= What needs to be done =
Every record needs to come back as written, except for the pictures.

(Saved data entries)

##########

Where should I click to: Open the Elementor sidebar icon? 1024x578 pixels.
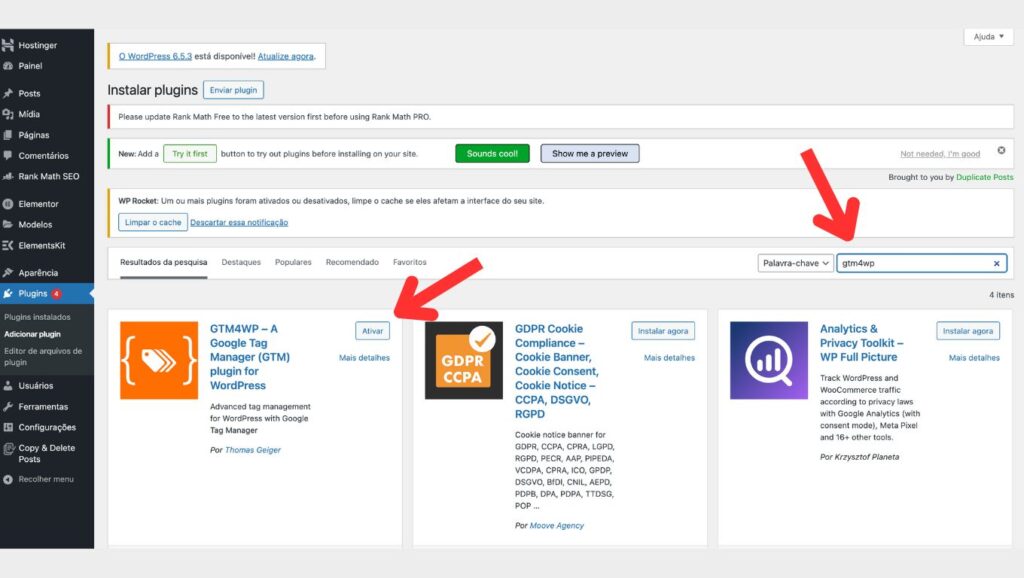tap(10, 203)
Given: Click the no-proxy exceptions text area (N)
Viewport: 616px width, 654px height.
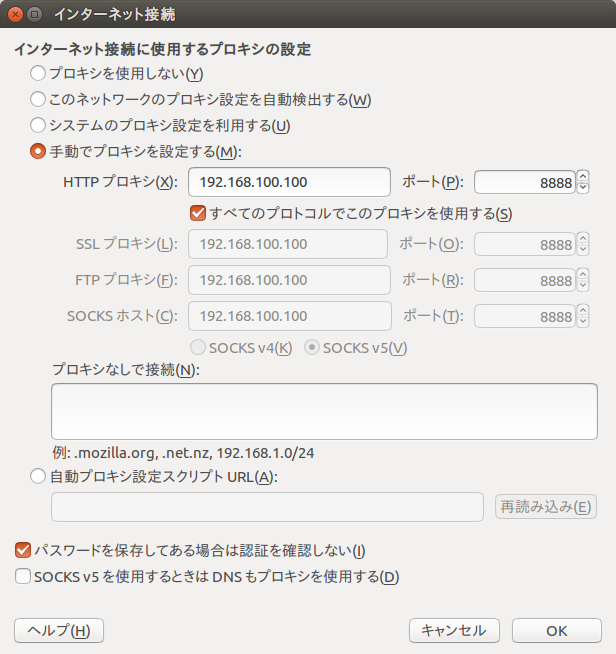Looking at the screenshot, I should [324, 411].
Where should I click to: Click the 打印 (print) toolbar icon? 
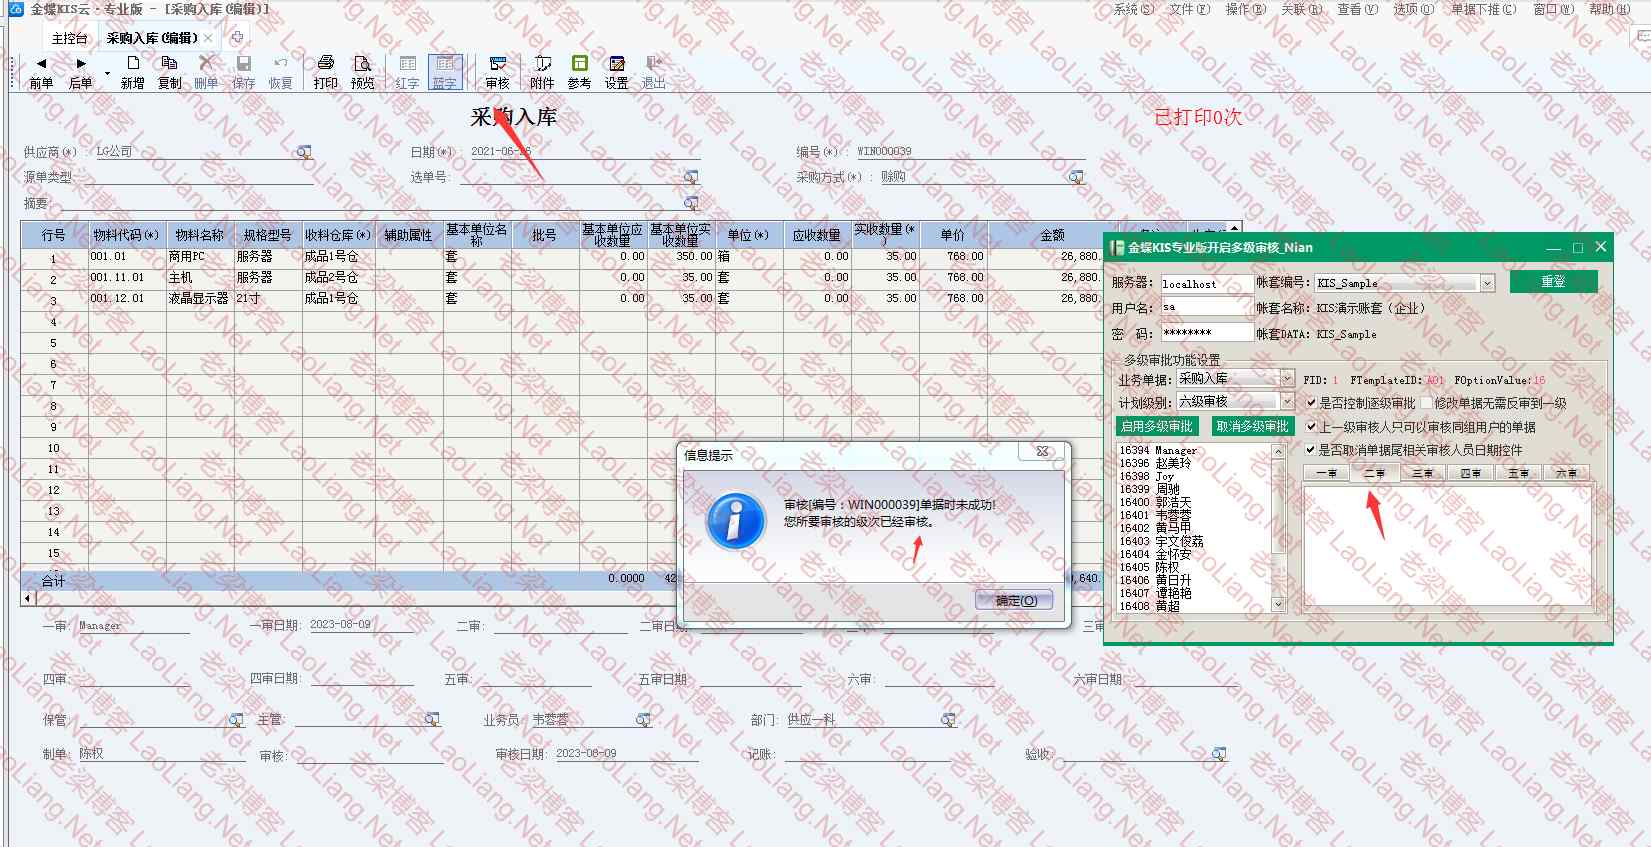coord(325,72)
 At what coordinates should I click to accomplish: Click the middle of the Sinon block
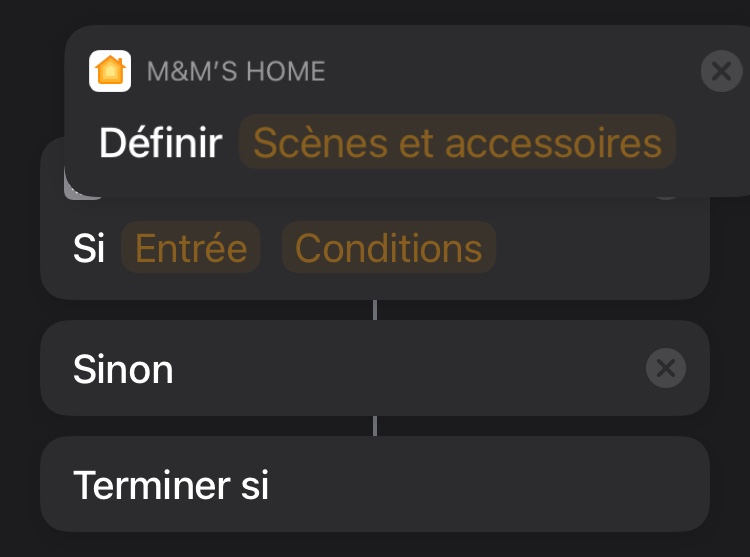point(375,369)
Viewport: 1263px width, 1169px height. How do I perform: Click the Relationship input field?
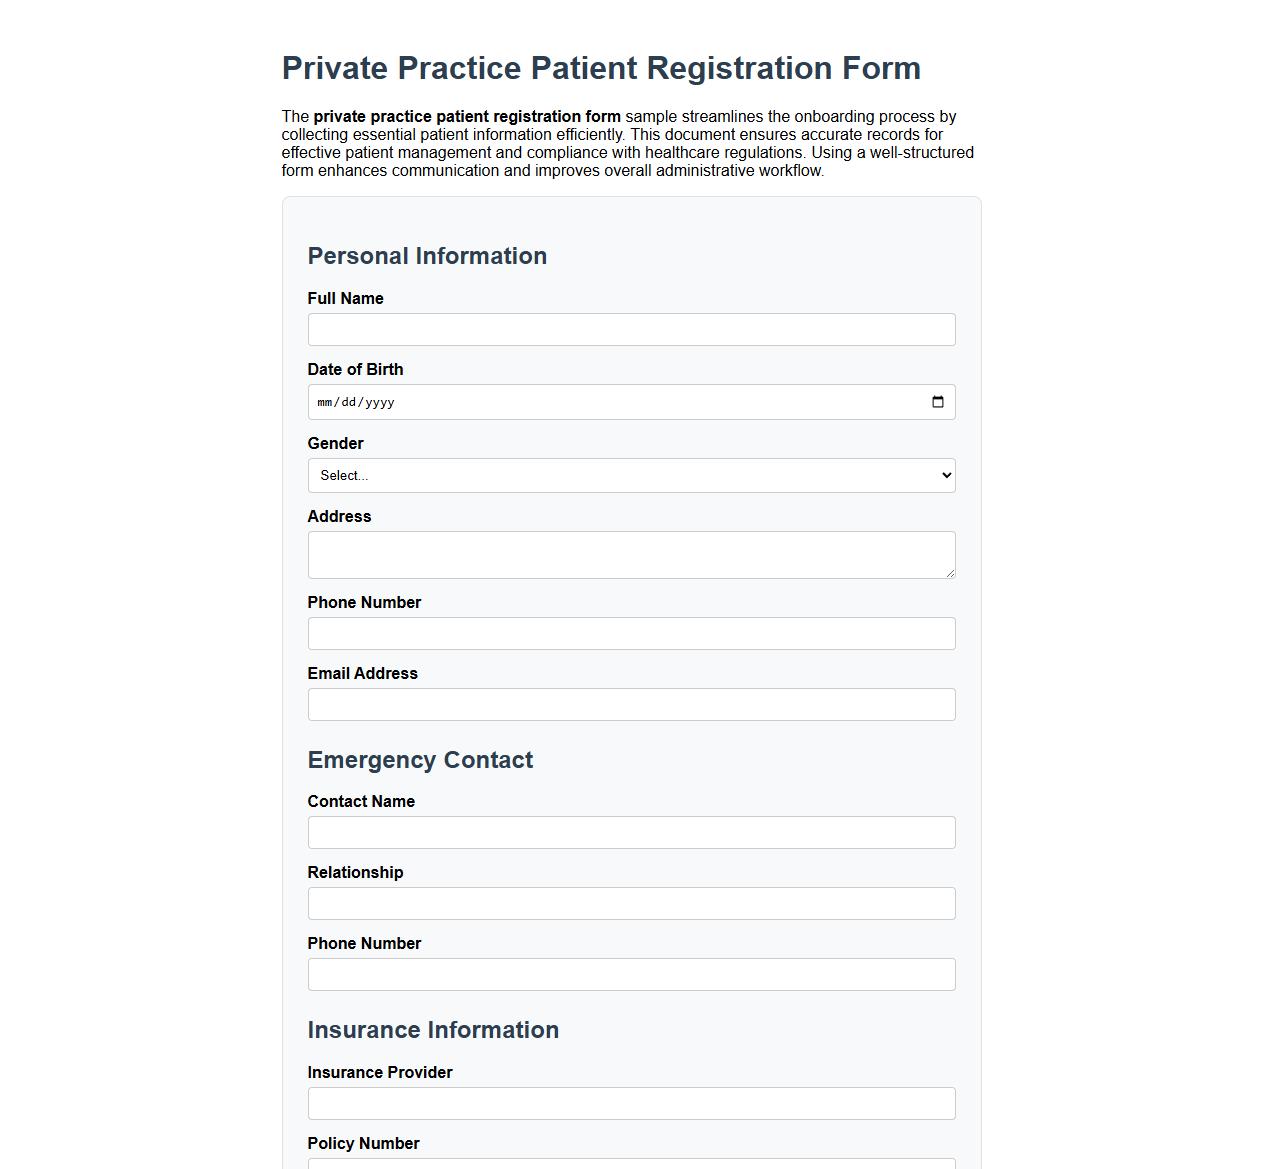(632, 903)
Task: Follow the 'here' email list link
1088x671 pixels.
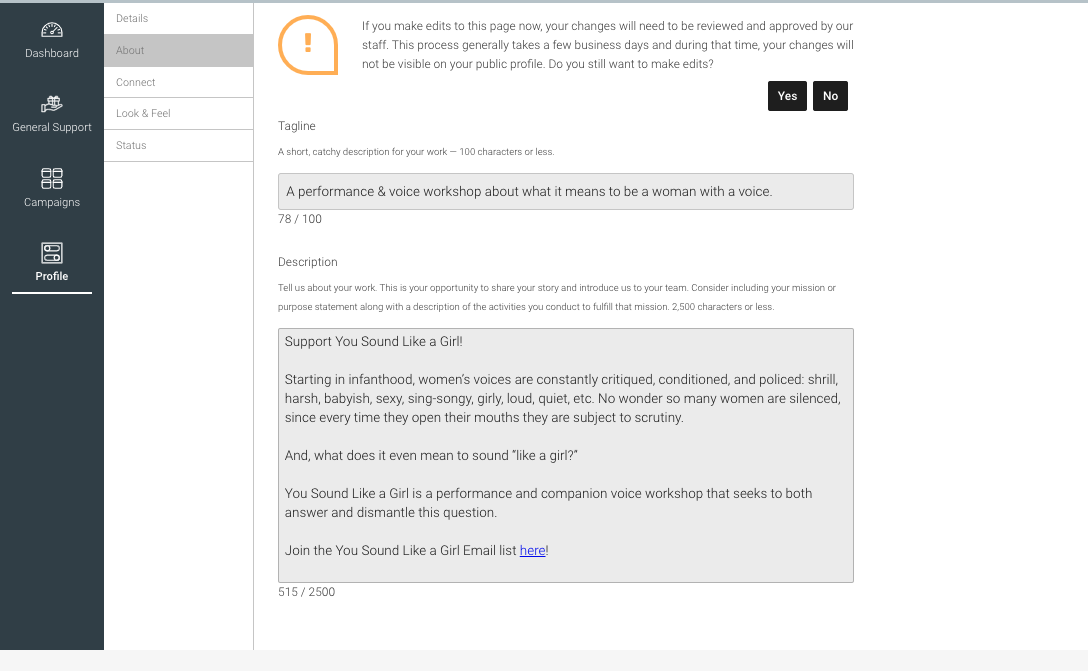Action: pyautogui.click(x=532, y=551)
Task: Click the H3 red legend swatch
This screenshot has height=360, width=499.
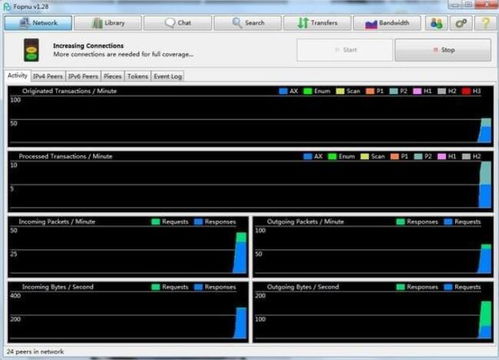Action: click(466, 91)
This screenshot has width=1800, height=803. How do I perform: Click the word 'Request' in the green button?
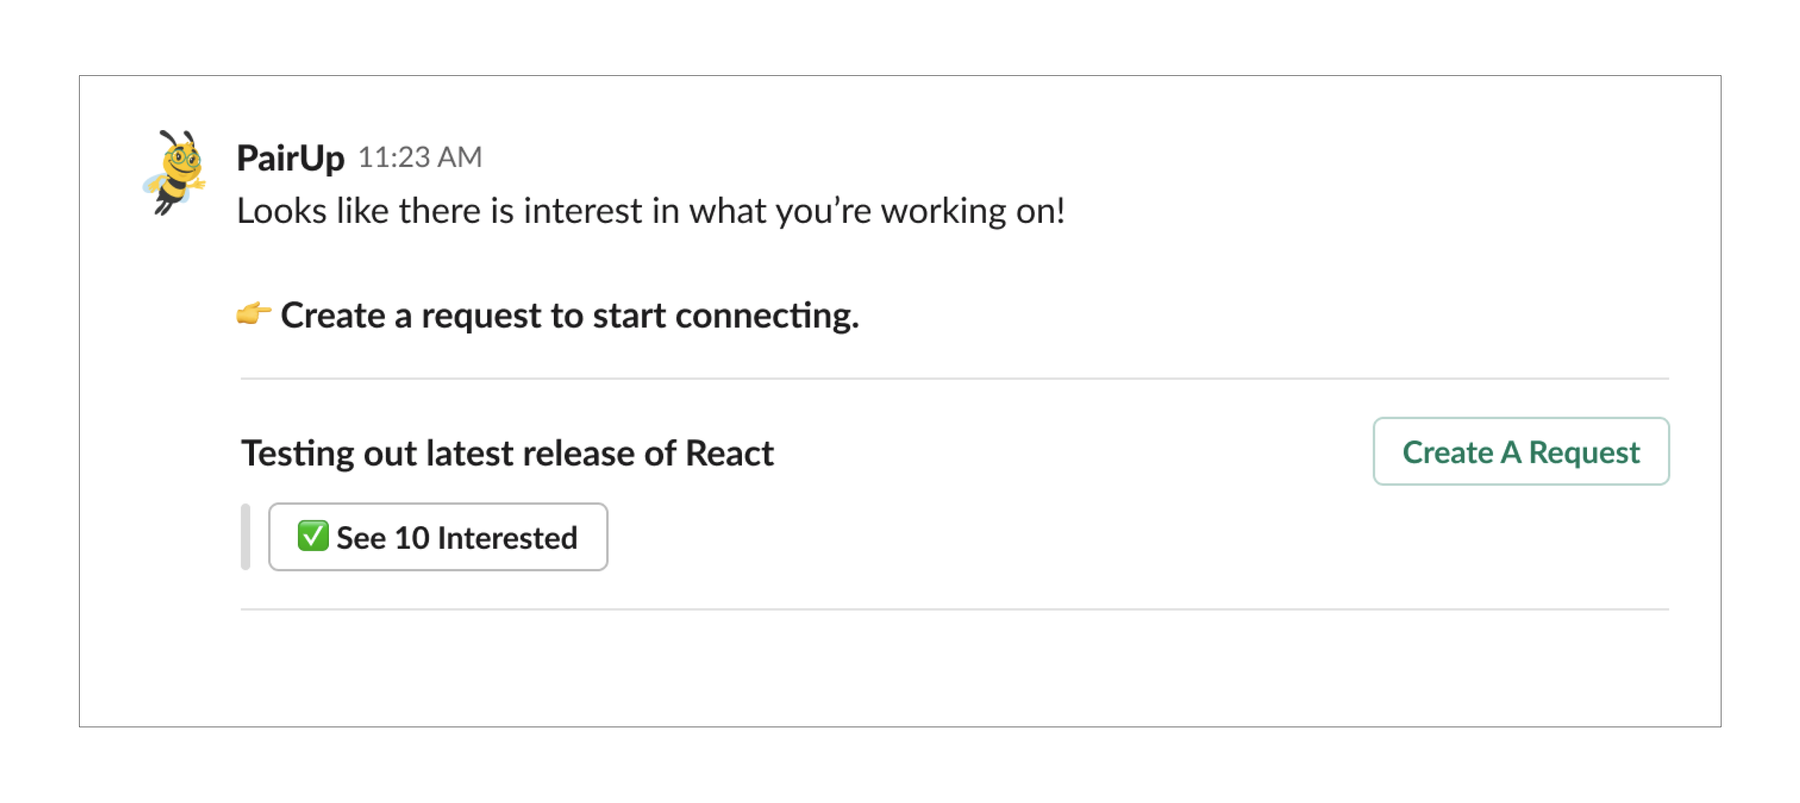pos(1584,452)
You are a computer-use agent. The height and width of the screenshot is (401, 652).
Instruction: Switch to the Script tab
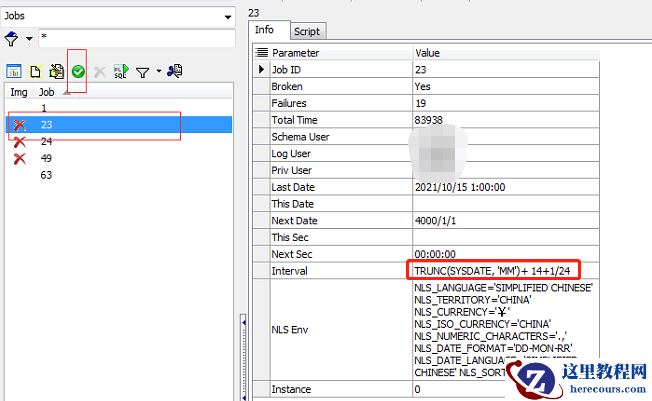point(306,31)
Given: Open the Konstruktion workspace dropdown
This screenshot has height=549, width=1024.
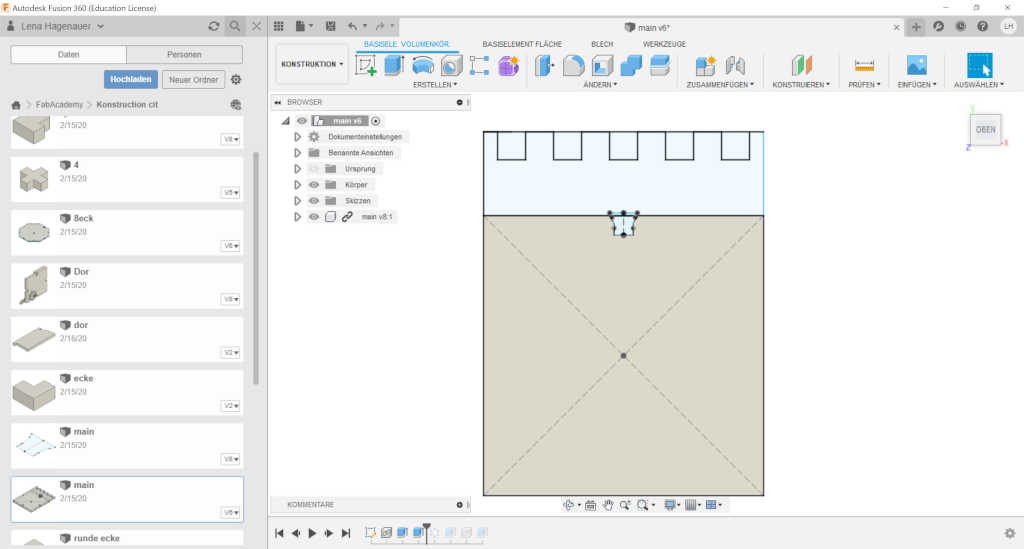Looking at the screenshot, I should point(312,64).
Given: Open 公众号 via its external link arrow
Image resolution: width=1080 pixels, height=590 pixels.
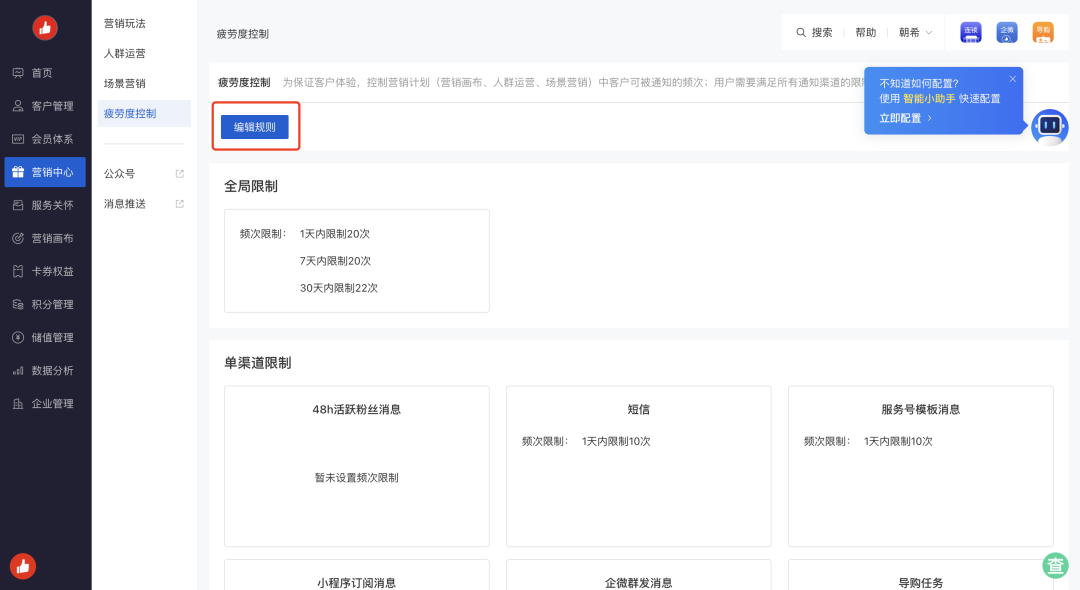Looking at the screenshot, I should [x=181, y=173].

##########

= Output of the exercise =
Where should I click to: Open the Elementor sidebar icon? 1024x578 pixels.
tap(10, 203)
Given: Click the no-proxy exceptions text area (N)
Viewport: 616px width, 654px height.
Looking at the screenshot, I should [324, 411].
Where should I click to: Click the 打印 (print) toolbar icon? 
coord(325,72)
 At what coordinates should I click to accomplish: Click the middle of the Sinon block
point(375,369)
Viewport: 1263px width, 1169px height. How do I perform: Click the Relationship input field?
(632, 903)
Task: Follow the 'here' email list link
1088x671 pixels.
Action: pyautogui.click(x=532, y=551)
Task: Click the H3 red legend swatch
This screenshot has height=360, width=499.
Action: click(466, 91)
This screenshot has width=1800, height=803. How do I perform: Click the word 'Request' in the green button?
pos(1584,452)
You are a computer-use agent. The height and width of the screenshot is (401, 652).
Instruction: Switch to the Script tab
point(306,31)
Given: Open the Konstruktion workspace dropdown
This screenshot has height=549, width=1024.
Looking at the screenshot, I should point(312,64).
Given: Open 公众号 via its external link arrow
Image resolution: width=1080 pixels, height=590 pixels.
Looking at the screenshot, I should [x=181, y=173].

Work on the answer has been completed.